In article <ant3018480e8fNdQ@oakseed.demon.co.uk>,
James Taylor <james@NOSPAM.demon.co.uk> wrote:
>I do wish we could quash that misconception in this group.
You and me both.
>MICROSOFT IS NOT THE WHOLE FRICKING WORLD.
>In fact it is a perversion that deserves to be ignored
>as much as possible. :-)
I do my best, I assure you. :-)
>Hmmm, this sounds remarkably similar to Martien's argument for perldoc.
>Not having either manpages nor perldoc I don't feel inclined to agree
>without reservations. If there is a one-to-one mapping between manpages
>and the HTML documents from perl.com then I would agree more readily.
I'm trying to get people to realize that "manpage" == "documentation",
rather than what happens when you run some mythical "man" program. :-)
>> Then we can talk for a good twenty pages or more about the
>> brain-dead, non-extensible, special-purpose, counterintuitive
>> botch of its user-interface.
>
>Gosh, I'd hate to be the original author right now.
Virtually all the ad-hoc "tools" that come with Perl and were written
in it are supernasty draft prototypes that weren't designed in any
sense, but escaped without a proper rewrite. They're nearly
universally terrible examples of good coding. perlbug is also
this way, or perlcc. Simon (and I) rewrote perlcc, and I've
rewritten perldoc.
>I'd like to know what the valid range of keywords for perldoc is.
>In other words, are they always "words" in the /^\w+$/ sense?
>Do the keywords always match with an =item line in a POD document
>somewhere, or do they scan all POD text found in @INC? If I knew
>how perldoc was *supposed* to behave I would have a go at
>implementing a quick hack perldoc equivalent just so that I can
>look up perldoc references in the sources I actually do have
>access to on my various platforms (eg. the HTML docs or site_perl
>POD docs). Any help, much appreciated. Thanks.

- - - - -

### Problems to work on
- A) Echo the newsgroup post from "Virtually all the" to "for perldoc is.".
- B) In the newsgroup post, condense the paragraph beginning "Virtually all the ad-hoc "tools"" into a shorter version that keeps its main facts.

- - - - -

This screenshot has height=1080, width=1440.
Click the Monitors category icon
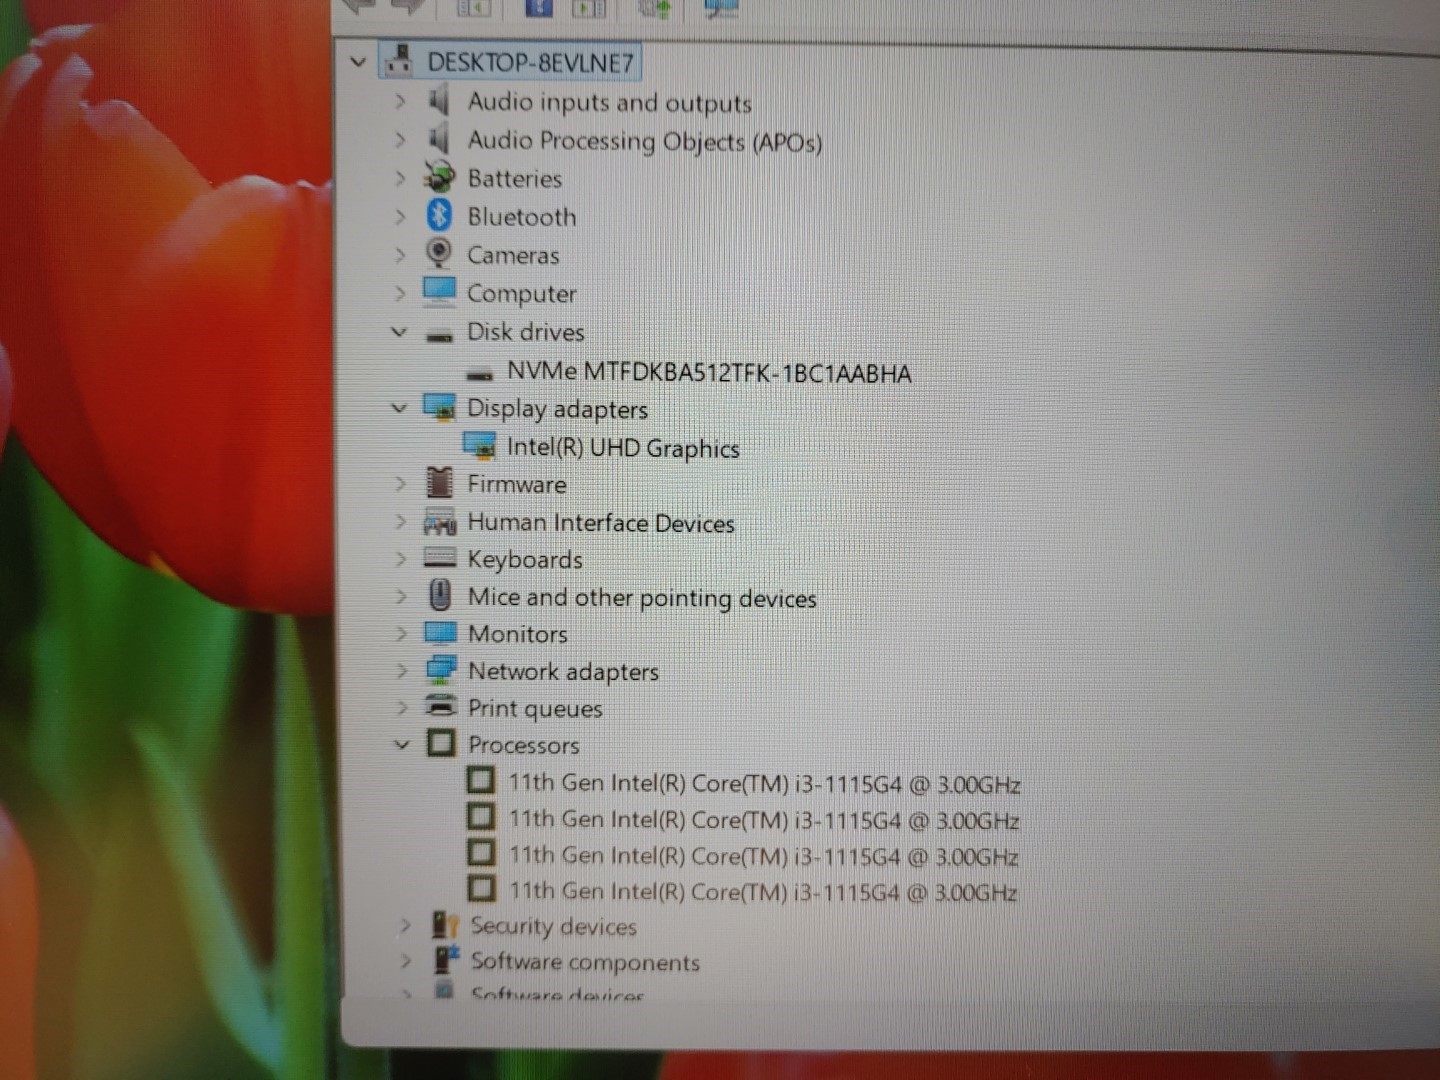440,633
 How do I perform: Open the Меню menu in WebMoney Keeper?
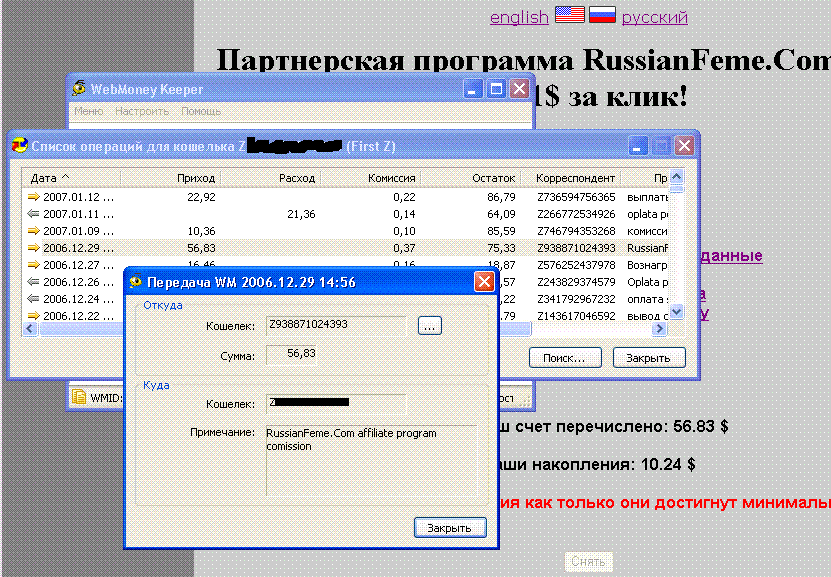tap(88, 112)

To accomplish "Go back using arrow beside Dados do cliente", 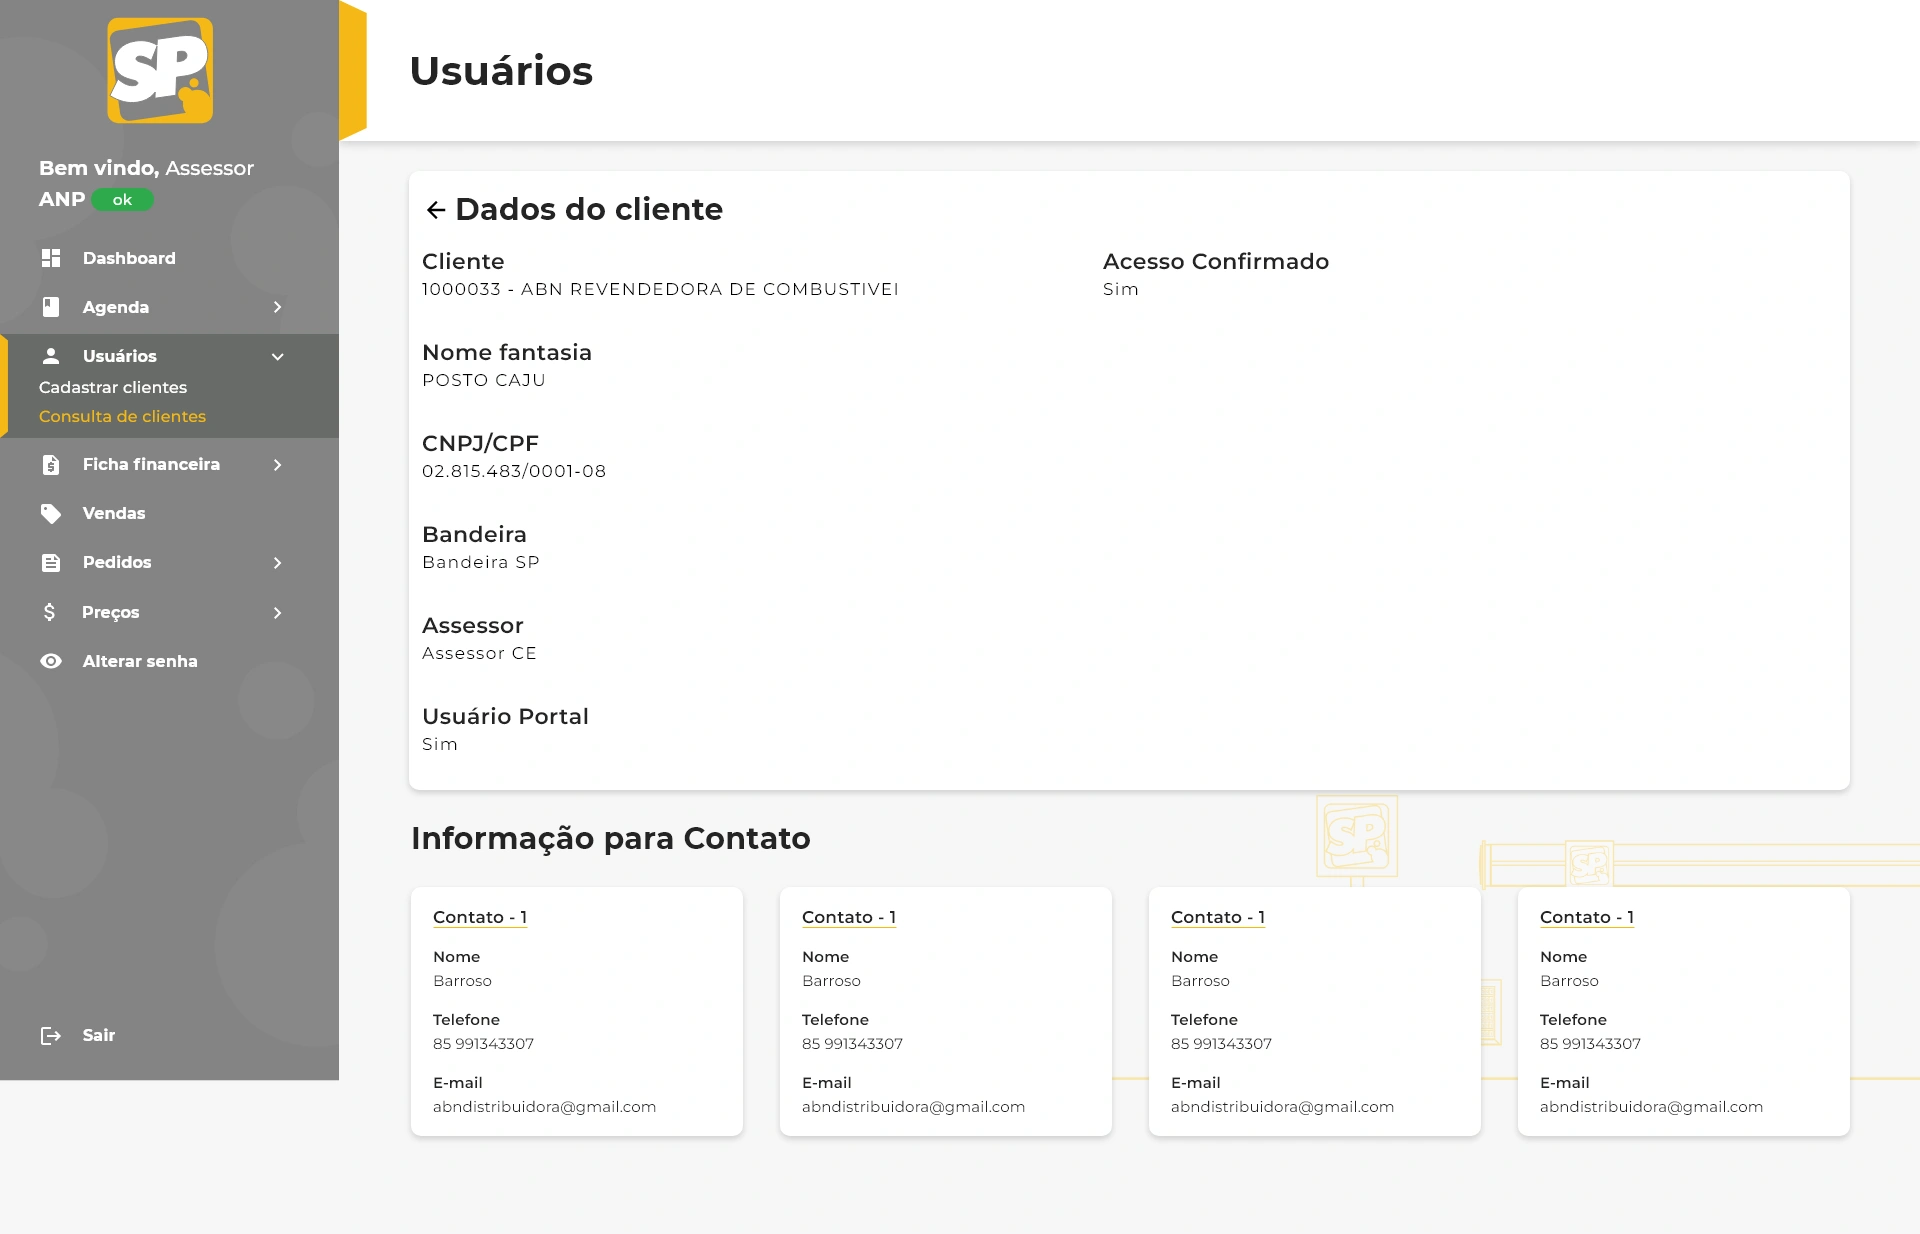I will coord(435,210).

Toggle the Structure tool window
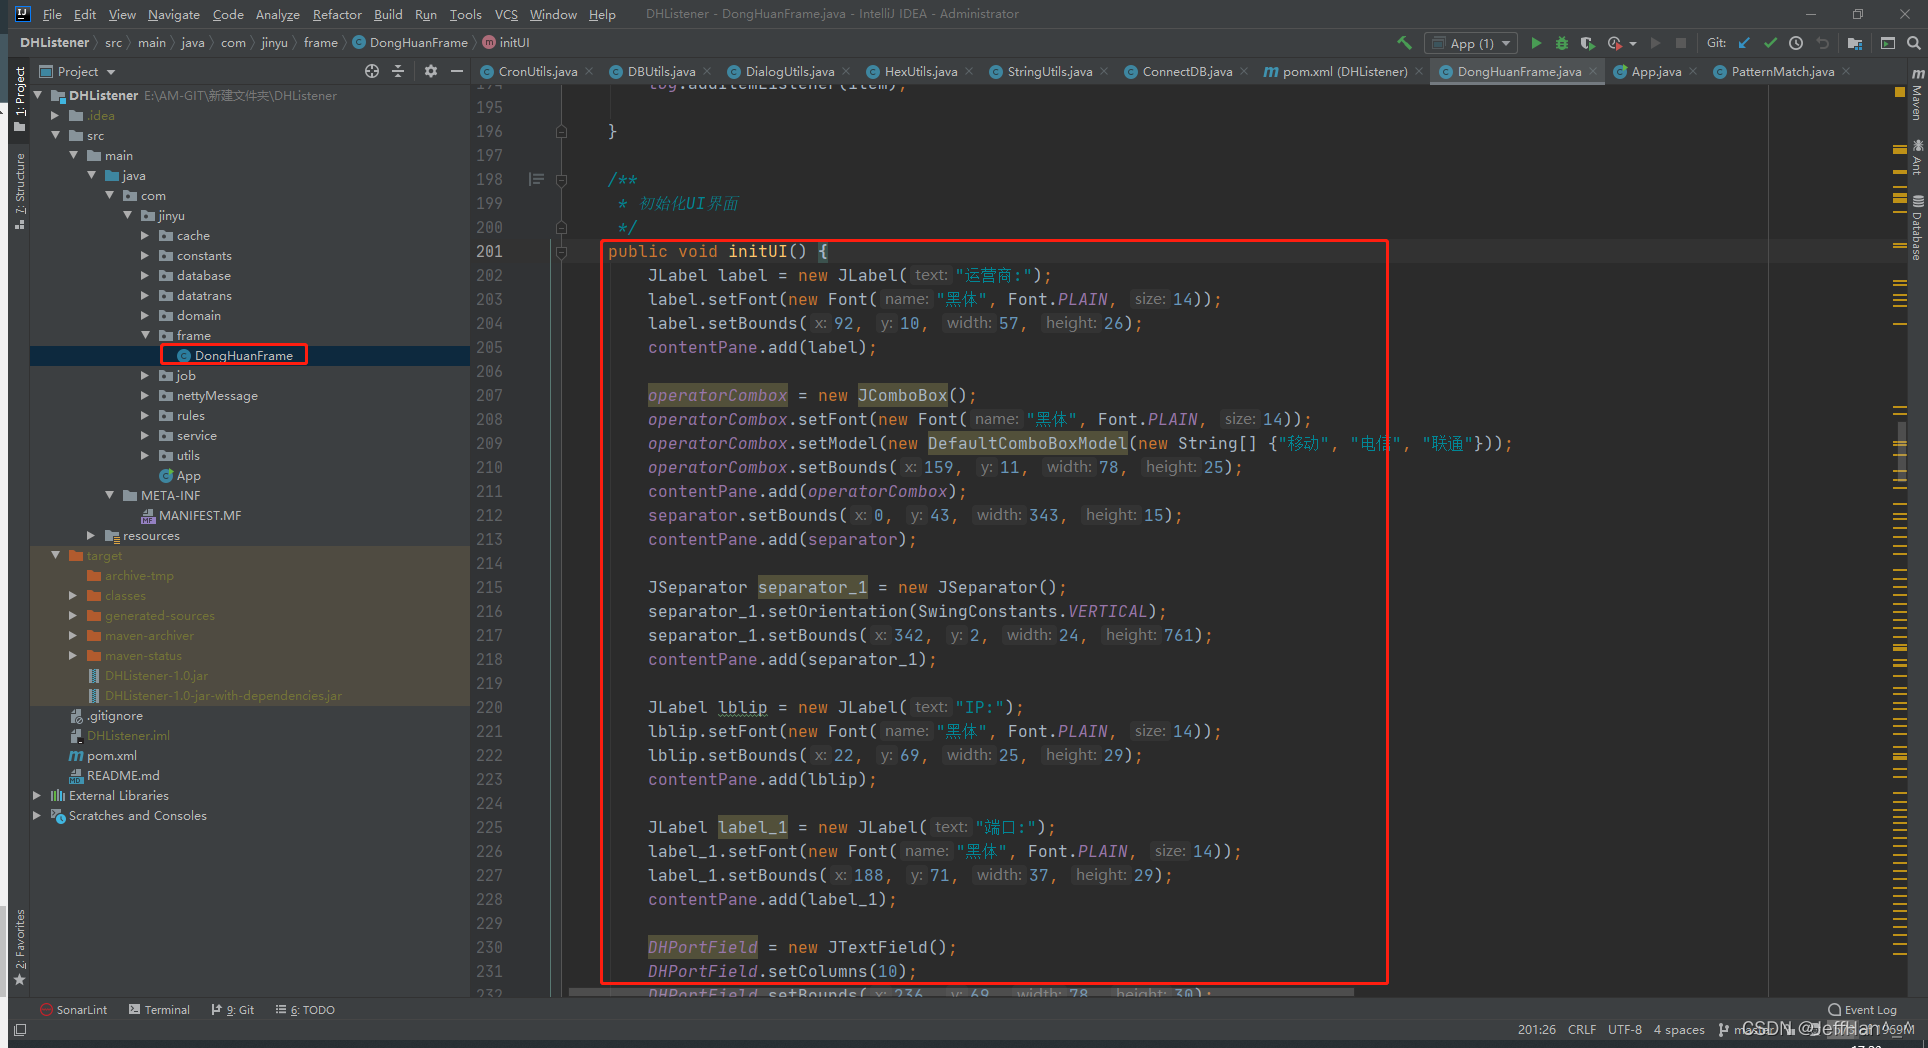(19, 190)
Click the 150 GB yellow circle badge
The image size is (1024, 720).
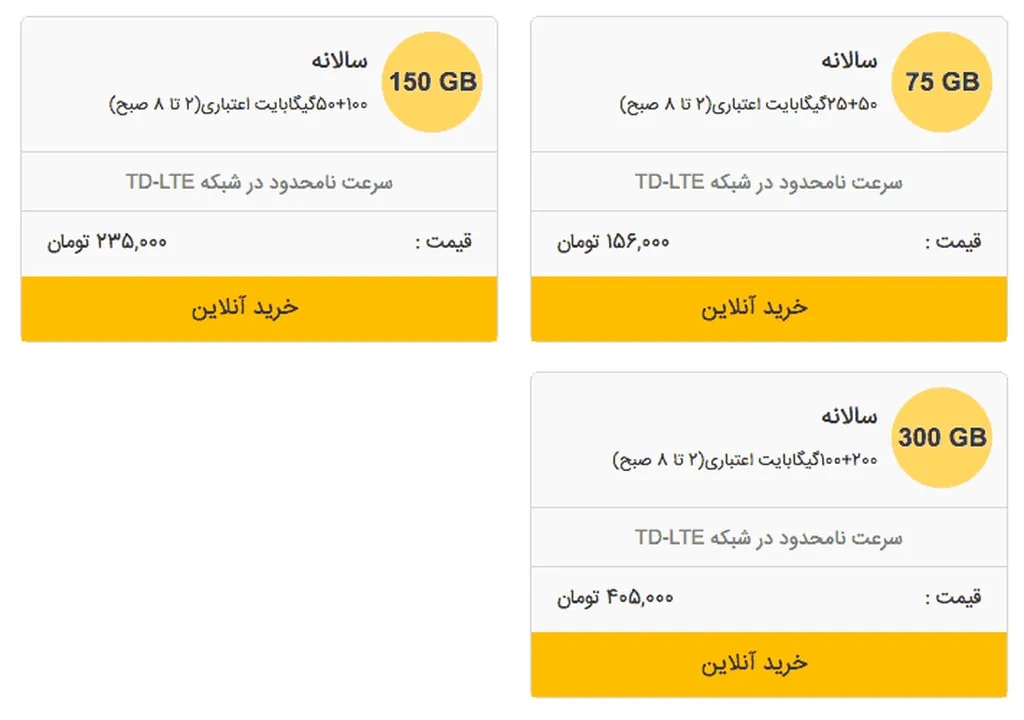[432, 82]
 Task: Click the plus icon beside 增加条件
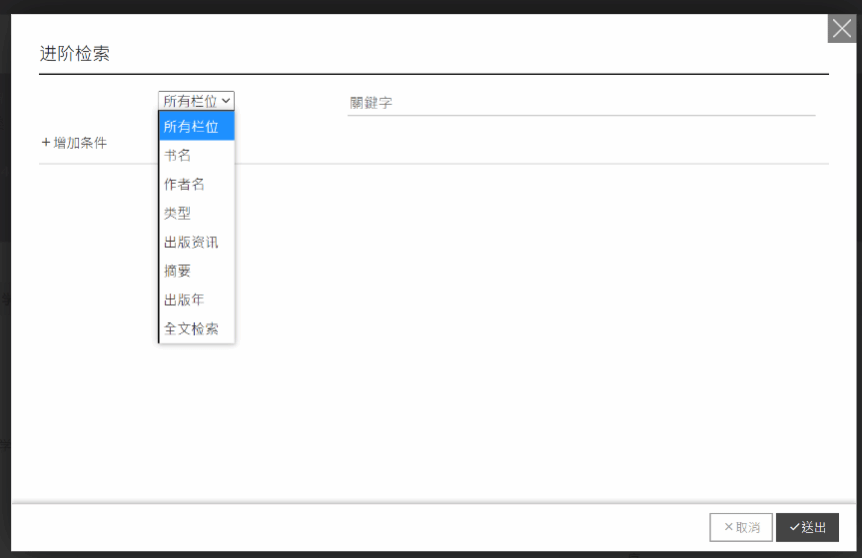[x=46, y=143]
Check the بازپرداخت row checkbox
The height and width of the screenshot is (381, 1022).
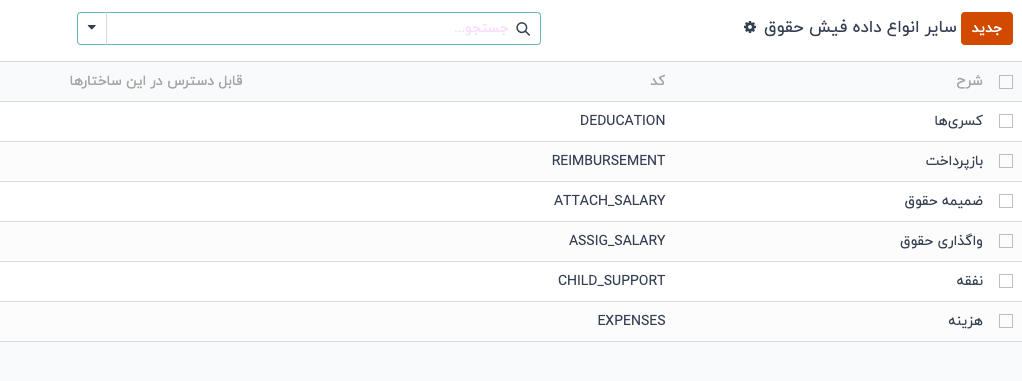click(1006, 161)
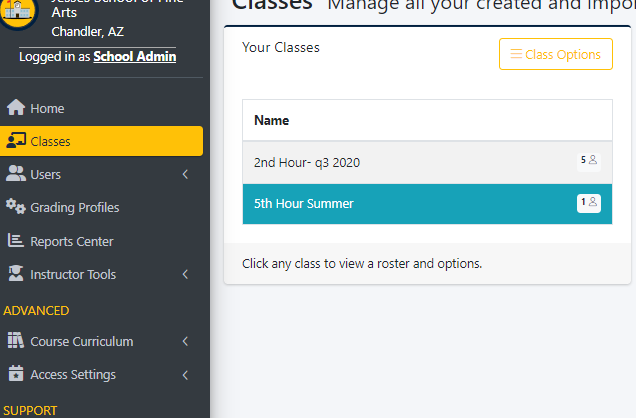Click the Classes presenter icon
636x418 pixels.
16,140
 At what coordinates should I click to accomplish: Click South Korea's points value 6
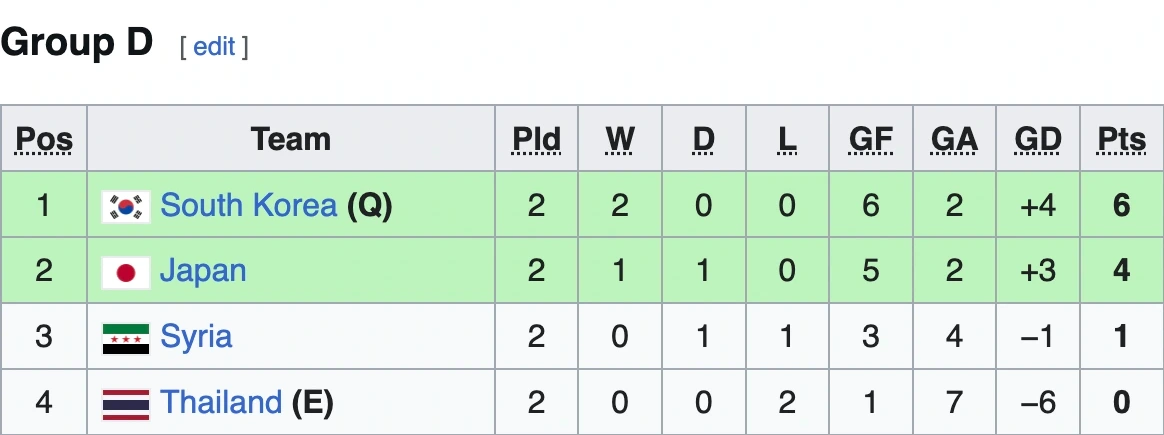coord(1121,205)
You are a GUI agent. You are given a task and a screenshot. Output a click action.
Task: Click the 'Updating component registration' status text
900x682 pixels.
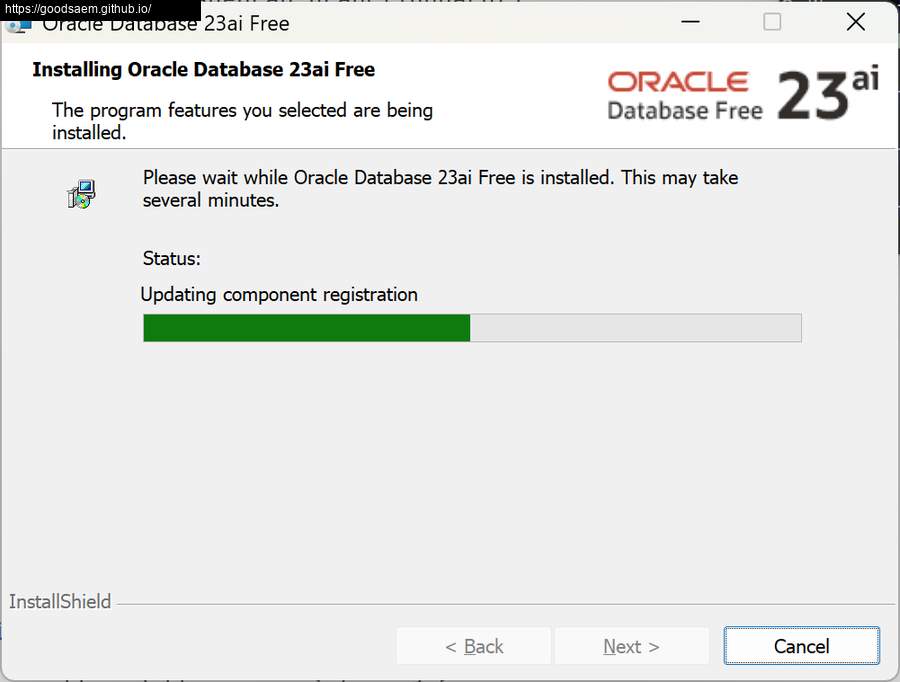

- - - - -

### List of solutions
- A)
Virtually all the ad-hoc "tools" that come with Perl and were written
in it are supernasty draft prototypes that weren't designed in any
sense, but escaped without a proper rewrite. They're nearly
universally terrible examples of good coding. perlbug is also
this way, or perlcc. Simon (and I) rewrote perlcc, and I've
rewritten perldoc.
>I'd like to know what the valid range of keywords for perldoc is.

- B) Most of the ad-hoc tools that ship with Perl and are written in it are undesigned draft prototypes that were released without a proper rewrite. They are nearly all poor examples of good coding, perlbug and perlcc among them. Simon and the writer rewrote perlcc, and the writer has also rewritten perldoc.